He saw so much of the film edited as we were doing it. The only delay was just waiting for the film to be processed. For the black-and-white film, it was maybe two-and-a-half days. The color took maybe two days. But you had to wait because the film had to be sent to FotoKem in L.A. and put in a bath, and there was only one bath for black and white per day. If we missed the drop-off, we lost a day. 

Sometimes I felt a little behind Bradley and wanted to know how he wanted something to cut to another. I kept trying to get video clips from the set for reference. It wasn’t until the very end of production that someone finally said, “Yeah, we can send this to you.” Next time, now I know exactly what to ask for, but it’s hard when production has a lot to deal with. The last thing they want to deal with is another drop-off to editorial. 

MF: That Carnegie Hall scene is not the only elaborate visual in the film. There’s a scene with a dance sequence set to a song from On the Town. Again, it’s like the Carnegie Hall sequence. You’re breaking the rules of time and space. Leonard and Felicia are sitting in the audience and suddenly they’re on the stage with the sailors, and then Lenny is one of the sailors. I’m interested to hear how you executed all that so perfectly. 

Unlike Carnegie Hall, this scene has a very specific undertone. You can see that Felicia is beginning to understand that Lenny might be able to give up the silly music, but he will never give up who he is, which is a closeted gay man. I’m interested in how you work to get that story point across in a scene with no real dialog. 

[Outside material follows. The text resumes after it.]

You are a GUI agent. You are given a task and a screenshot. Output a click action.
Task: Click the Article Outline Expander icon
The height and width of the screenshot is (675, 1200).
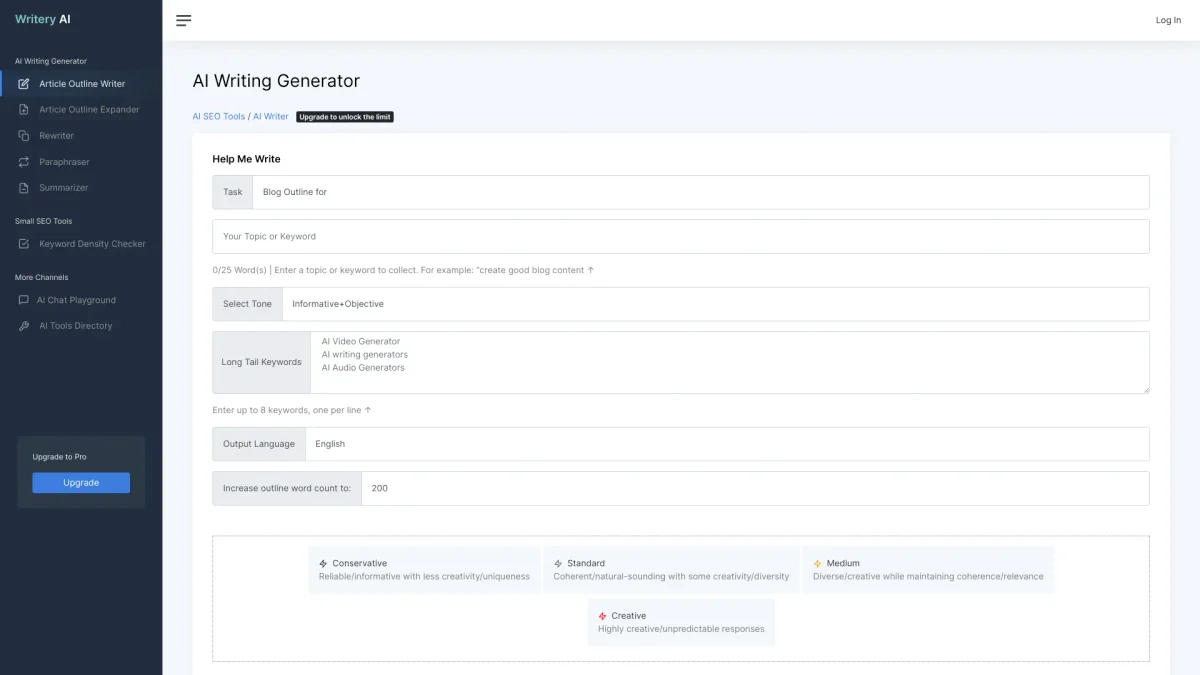pos(24,110)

Michelle Tesoro: Subtext is the most important thing to cut with. In this case, you get the subtext from the performances. I can’t say enough about how amazing Carey Mulligan is in this film. Her performance sells it. It lets you know how she’s feeling, and they’re complicated feelings! 

I also think the dance itself tells the story. Bradley used it as a way to show you how they’re going to come together and be pulled apart in their life. They’re both going to be in this mix. It’s also important to note that Lenny didn’t only want Felicia. She wasn’t the only woman in Lenny’s life. He loved other women as well. I think their situation would be considered an open marriage now. 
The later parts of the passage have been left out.